Psicóloga brasileira do Médico Sem Fronteiras conta como foi o Mundial no país: energia racionada, felicidade marfinense e festa depois de velório
Mariana ao lado de uma colega de trabalho
Cidade com cerca de 30 mil habitantes, devastada pela miséria como tantos outros lugares do continente. Motivos não faltam para a presença de um hospital do Médicos Sem Fronteiras (MSF), organização francesa de ajuda humanitária na área de saúde. Um lugar onde nem todos puderam acompanhar a primeira Copa do Mundo da história em solo africano. E aonde desde março deste ano a psicóloga carioca Mariana Fraga dos Santos, de 28 anos, presta serviço à ONG.
As crianças são mal-nutridas e a população sofre com malária, aids e meningite, entre outras doenças. Não há luz elétrica e o hospital do MSF, onde Mariana supervisiona o atendimento a pacientes com traumas psicológicos, funciona a base de gerador e energia solar.
- A saúde pública é inexistente. O Brasil não pode nem reclamar. É normal usarmos lanterna, lampião ou vela para racionar a energia. Televisão e geladeira são os únicos eletrodomésticos que existem - conta ela por telefone de Portugal, onde passa 10 dias de folga com a família.
No interior do continente, a República Centro Africana e a pequena Boguila. Durante a Copa, o cinema no centro de Boguila, também movido a gerador, era a única forma dos moradores assistirem aos jogos. Mas o espaço era limitado e a entrada, cobrada. Junto com três colegas de trabalho, sendo dois da Costa do Marfim, Mariana comprou uma antena para sintonizar as partidas.
- Víamos os jogos depois do expediente. Contra o Brasil, os marfinenses ficaram na maior felicidade só porque fizeram um gol. Para eles já bastava – diz a psicóloga, sobre a vitória verde amarela por 3 a 1 na fase de grupos.
Crianças de Boguila, fãs de Kaká
Ter nascido no país do futebol pentacampeão provoca naturalmente a curiosidade das pessoas. Além disso, Mariana também é portuguesa:
- Me perguntavam para quem eu ia torcer por causa da dupla nacionalidade. Eles gostam muito de futebol. Falam do Kaká, usam camisas de times e jogam. As pessoas ficaram tristes quando o Brasil perdeu. Menos os meus chefes, holandeses, que aproveitaram para me zoar.

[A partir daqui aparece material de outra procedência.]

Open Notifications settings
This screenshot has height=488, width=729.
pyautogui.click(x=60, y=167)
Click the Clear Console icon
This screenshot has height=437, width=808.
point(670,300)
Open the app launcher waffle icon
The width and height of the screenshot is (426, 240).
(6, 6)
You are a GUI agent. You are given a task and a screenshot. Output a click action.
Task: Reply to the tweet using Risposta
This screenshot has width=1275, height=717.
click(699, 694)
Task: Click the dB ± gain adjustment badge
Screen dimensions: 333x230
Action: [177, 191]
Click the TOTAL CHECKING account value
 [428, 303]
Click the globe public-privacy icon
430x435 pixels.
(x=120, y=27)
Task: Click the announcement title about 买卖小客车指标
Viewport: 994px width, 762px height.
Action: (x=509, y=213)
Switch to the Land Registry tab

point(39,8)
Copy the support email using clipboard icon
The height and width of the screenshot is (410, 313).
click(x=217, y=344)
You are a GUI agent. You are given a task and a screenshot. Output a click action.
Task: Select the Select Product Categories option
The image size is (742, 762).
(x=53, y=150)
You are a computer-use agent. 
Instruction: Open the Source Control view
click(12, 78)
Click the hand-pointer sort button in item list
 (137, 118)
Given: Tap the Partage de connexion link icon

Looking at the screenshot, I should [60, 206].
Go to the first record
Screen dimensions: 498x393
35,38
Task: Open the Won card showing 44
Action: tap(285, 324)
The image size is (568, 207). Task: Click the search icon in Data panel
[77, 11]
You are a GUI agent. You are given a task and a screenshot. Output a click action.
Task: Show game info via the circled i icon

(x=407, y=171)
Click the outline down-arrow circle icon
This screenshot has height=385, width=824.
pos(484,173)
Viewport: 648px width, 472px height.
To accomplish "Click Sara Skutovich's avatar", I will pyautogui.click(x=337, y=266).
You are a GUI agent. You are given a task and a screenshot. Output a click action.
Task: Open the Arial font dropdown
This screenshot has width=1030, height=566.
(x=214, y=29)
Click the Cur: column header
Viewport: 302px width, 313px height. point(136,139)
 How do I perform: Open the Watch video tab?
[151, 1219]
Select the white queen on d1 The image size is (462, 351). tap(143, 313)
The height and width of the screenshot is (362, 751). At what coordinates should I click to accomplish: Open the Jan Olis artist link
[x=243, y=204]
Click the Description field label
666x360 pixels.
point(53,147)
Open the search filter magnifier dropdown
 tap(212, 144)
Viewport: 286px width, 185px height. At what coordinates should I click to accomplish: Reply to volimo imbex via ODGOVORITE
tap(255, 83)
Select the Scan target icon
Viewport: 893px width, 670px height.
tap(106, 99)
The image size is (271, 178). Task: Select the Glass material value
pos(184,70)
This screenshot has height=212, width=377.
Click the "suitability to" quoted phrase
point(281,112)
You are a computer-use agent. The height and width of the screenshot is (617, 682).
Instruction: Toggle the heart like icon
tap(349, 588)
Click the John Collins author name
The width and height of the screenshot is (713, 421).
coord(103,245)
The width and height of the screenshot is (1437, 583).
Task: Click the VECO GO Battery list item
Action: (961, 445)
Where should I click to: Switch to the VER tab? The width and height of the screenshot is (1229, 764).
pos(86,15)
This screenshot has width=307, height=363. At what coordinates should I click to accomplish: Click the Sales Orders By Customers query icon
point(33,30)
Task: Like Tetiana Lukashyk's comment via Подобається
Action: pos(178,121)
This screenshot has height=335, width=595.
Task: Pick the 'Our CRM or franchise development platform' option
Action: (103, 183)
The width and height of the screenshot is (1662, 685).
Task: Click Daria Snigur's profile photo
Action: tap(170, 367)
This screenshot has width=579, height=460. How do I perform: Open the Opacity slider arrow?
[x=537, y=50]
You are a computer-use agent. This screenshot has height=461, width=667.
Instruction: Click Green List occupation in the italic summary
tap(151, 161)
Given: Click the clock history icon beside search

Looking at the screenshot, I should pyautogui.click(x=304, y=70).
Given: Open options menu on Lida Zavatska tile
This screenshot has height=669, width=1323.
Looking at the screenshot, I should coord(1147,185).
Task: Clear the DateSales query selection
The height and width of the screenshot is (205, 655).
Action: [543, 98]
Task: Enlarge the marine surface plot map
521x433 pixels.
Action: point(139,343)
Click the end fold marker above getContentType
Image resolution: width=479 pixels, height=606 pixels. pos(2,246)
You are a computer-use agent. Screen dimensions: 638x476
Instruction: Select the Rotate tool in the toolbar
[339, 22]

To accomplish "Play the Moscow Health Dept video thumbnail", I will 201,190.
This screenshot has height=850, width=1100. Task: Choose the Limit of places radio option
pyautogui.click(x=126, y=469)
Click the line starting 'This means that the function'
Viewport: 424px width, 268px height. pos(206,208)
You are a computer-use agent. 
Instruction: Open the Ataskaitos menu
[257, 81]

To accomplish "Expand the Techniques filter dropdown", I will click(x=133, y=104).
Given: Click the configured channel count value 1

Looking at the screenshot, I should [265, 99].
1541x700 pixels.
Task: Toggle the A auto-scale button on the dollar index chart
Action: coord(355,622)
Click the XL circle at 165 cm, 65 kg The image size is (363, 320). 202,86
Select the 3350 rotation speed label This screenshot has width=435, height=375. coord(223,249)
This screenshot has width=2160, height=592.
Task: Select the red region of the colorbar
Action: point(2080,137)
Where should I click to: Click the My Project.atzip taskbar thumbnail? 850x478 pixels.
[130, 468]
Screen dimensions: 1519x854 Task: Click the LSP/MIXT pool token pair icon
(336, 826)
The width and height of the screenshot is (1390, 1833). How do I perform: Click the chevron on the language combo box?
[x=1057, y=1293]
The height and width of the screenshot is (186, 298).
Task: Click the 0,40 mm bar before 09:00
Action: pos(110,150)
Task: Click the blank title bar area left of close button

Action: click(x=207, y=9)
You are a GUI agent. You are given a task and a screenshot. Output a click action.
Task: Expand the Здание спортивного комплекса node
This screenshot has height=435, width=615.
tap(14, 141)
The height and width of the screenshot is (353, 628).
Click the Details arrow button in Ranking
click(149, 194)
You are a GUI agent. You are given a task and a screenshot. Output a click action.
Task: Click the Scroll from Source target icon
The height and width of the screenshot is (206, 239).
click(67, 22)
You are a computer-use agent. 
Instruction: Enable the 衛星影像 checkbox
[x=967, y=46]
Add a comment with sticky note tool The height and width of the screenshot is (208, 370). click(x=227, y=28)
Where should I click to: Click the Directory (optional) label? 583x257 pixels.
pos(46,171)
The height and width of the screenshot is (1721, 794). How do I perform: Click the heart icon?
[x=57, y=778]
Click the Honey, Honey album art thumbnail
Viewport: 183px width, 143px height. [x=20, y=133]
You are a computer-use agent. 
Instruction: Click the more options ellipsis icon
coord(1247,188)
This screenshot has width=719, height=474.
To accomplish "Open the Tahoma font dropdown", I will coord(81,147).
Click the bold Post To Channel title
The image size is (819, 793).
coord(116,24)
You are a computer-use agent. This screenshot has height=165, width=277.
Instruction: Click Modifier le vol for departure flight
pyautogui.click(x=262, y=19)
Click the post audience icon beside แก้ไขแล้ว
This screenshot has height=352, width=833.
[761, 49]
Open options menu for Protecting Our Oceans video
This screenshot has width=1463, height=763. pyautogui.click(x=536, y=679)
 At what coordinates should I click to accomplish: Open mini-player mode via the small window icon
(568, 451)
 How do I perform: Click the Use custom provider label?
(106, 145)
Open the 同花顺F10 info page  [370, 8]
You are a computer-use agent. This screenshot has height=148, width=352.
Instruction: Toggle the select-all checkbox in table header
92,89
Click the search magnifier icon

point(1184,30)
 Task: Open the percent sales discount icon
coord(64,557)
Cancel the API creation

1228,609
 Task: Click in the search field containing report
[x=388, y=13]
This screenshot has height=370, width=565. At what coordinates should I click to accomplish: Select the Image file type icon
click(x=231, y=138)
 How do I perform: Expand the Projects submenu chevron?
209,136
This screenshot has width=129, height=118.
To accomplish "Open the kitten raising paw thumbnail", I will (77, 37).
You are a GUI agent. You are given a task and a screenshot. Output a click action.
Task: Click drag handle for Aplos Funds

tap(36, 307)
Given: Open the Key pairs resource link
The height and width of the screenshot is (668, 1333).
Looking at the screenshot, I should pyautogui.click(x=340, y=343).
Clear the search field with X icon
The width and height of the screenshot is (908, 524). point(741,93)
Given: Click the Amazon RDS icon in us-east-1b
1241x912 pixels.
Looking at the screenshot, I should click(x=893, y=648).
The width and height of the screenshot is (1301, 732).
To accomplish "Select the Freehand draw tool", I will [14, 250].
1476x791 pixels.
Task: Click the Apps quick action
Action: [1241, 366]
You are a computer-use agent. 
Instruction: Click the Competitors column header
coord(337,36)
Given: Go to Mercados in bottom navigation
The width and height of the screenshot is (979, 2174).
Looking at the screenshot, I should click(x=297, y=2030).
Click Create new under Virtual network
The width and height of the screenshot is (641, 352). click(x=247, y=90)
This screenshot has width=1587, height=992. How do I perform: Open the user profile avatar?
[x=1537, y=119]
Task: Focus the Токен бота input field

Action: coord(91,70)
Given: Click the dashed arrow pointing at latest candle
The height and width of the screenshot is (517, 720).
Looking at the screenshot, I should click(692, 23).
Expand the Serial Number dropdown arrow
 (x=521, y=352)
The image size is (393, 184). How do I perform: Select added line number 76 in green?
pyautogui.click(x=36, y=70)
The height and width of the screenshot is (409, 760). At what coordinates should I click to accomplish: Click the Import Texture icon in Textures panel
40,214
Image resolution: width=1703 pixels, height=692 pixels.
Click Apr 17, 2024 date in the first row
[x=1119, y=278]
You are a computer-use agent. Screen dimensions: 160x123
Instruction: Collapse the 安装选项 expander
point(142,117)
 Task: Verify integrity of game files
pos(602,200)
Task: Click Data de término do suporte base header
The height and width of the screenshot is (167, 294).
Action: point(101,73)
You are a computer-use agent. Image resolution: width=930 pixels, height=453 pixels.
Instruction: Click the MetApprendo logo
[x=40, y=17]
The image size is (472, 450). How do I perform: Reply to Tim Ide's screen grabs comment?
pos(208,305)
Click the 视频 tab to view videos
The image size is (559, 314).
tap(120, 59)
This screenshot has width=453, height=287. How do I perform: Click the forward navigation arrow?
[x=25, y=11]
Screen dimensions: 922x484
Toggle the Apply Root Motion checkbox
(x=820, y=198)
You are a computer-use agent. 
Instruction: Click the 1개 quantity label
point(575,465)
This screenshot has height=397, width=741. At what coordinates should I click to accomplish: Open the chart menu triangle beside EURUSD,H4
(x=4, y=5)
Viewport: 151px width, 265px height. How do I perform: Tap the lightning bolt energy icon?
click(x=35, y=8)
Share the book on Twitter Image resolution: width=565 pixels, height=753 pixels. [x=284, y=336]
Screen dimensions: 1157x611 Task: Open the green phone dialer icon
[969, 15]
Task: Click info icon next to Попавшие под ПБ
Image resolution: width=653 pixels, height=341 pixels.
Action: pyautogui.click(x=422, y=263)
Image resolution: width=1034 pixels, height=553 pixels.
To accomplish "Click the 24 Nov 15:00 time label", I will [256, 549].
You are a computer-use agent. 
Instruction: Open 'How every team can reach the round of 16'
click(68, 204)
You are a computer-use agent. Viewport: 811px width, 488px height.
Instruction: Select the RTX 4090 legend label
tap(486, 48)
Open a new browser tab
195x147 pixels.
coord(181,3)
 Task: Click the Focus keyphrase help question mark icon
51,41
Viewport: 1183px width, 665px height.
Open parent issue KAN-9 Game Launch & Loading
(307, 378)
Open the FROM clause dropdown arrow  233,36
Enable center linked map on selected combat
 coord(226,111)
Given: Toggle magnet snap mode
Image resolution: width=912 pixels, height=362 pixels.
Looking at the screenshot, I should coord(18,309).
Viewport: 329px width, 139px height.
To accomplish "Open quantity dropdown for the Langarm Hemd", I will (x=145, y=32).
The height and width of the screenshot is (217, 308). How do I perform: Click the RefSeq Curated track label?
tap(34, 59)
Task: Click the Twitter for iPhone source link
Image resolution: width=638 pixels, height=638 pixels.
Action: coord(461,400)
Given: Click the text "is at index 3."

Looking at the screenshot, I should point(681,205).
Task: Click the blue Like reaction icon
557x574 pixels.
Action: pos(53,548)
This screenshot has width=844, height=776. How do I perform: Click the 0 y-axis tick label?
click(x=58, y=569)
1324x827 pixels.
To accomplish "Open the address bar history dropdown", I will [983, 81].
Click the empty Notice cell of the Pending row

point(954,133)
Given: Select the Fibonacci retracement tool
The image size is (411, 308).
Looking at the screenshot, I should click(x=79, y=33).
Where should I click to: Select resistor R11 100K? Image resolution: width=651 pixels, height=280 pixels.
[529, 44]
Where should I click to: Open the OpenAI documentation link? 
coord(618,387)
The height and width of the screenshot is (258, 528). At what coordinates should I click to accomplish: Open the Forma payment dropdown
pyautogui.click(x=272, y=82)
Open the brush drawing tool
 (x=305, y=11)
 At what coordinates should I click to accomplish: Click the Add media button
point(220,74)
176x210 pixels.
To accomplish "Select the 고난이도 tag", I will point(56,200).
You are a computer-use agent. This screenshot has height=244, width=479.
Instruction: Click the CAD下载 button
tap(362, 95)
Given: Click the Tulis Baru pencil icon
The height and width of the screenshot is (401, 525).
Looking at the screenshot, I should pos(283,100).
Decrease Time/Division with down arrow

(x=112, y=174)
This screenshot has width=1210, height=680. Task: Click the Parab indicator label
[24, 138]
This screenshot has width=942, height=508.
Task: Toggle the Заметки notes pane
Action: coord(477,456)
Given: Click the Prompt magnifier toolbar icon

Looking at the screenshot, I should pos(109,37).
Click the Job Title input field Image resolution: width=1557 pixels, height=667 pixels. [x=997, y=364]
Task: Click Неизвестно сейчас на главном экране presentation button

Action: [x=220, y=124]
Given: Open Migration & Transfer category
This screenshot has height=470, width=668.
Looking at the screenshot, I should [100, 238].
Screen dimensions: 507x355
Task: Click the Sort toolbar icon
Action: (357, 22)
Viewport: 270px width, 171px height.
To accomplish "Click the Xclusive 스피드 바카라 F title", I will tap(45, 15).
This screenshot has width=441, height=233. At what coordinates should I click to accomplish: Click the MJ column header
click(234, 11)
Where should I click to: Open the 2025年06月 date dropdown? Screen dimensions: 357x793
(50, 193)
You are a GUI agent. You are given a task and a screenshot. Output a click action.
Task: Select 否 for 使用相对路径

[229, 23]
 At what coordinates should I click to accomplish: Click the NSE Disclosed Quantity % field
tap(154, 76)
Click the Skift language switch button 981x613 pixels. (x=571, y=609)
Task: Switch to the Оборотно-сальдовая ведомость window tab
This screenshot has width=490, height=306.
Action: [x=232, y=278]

Por causa do MSF, a luso-brasileira mora em uma área considerada privilegiada. Desde 2006 o país não está em guerra. Mas os rebeldes armados dominam algumas regiões - a própria Mariana deparou-se com eles, mas por fazer parte da ONG foi respeitada. As eleições marcadas para abril não aconteceram e o presidente golpista François Bozizé continua no poder desde 2003. Ladrões fecham ruas, invadem casas e estupram mulheres, mas em áreas distantes de Boguila. Porém, nada causa mais medo na psicóloga do que a fauna local:
- Os bichos são assustadores. Tem cobra, lagarto, aranha... De vez em quando entra um escorpião debaixo da cama – enumera Mariana, que no Brasil se desesperava ao ver uma lagartixa.
Celebração após velório em Boguila: cantoria, dança, tambor e café (Foto: Reprodução)Fora da rotina profissional, a luso-brasileira encontrou um povo amigável, que convive harmoniosamente apesar das dificuldades e das diferenças religiosas. Ela experimentou as exóticas tradições culturais, como no dia em que participou de uma celebração depois de um velório.
- O cunhado de um pastor havia morrido. As mulheres choram e demonstram sofrimento. Mas depois cantam e dançam algo parecido com jongo, ao som de um tambor. A festa é regada a café e dura a noite inteira.
A Copa do Mundo acompanha a vida de Mariana desde o dia em que ela nasceu. Era 14 de junho de 1982, dia de Brasil x União Soviética pela fase de grupos do Mundial da Espanha. A mãe, Júlia, sentiu as primeiras contrações do parto um pouco antes da partida começar. Era o momento de de ir para a maternidade, do outro lado da rua. Sua chegada ao mundo acabou “atrapalhando” o pai, Aristóteles.
- Ele não queria ir, falava para a minha mãe esperar mais um pouco. Mas não teve jeito. Quando chegamos na maternidade até os médicos queriam ver o jogo.
Resta saber o que aguarda a psicóloga daqui a quatro anos, quando será disputada a Copa de 2014. Estando ela no Brasil ou em qualquer lugar do mundo.